Id. The Court directed:
To obtain answers to these questions, and to determine appropriate next steps, the Court directs plaintiffs' counsel, by Tuesday, May 5, 2015, to submit to the Court the following two materials as to each of the remaining 10 confidential witnesses ( i.e., those other than CW-4): (1) a sworn affidavit from a personally knowledgeable attorney explaining (a) the circumstances under which references to that confidential witness came to be in the FAC (now the SAC), (b) how the witness came to be identified as a "confidential witness" ( i.e., as opposed to being referred to by name), (c) whether the witness was informed in advance that he or she would be quoted in the complaint, and that a reference in the complaint to a "confidential witness" created a risk that the witness's identity would be ordered disclosed, see Arbitron, and whether the witness consented to being so quoted in the complaint; and (d) whether the witness, having reviewed the FAC (or SAC), confirms that the statements attributed to him or her were accurately attributed; and (2) a sworn affidavit from each confidential witness setting out, with specificity, his or her version of these events.
Id. (emphasis omitted). The Court directed that these submissions be filed, in the first instance, ex parte, and, on May 8, 2015, publicly. Id. The Court authorized counsel to redact the publicly filed versions of these documents to protect witness identities and to protect counsel's work product. Id.

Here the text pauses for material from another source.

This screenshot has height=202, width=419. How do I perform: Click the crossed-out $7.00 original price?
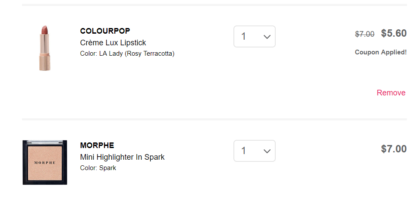[x=365, y=34]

On May 5, 2015, plaintiffs filed, ex parte, materials in response to the Court's order, including two affidavits from counsel and affidavits from multiple CWs. See Dkt. 71-2. In summary, these materials revealed the following:
1. Before filing the FAC, plaintiffs' counsel had never spoken to 10 of the 11 persons identified as CWs. Each instead had been telephonically interviewed by an investigator employed by Labaton (10 CWs) or its co-counsel Cera LLP ("Cera") (one CW). The eleventh CW, CW-5, had been telephonically interviewed first by ...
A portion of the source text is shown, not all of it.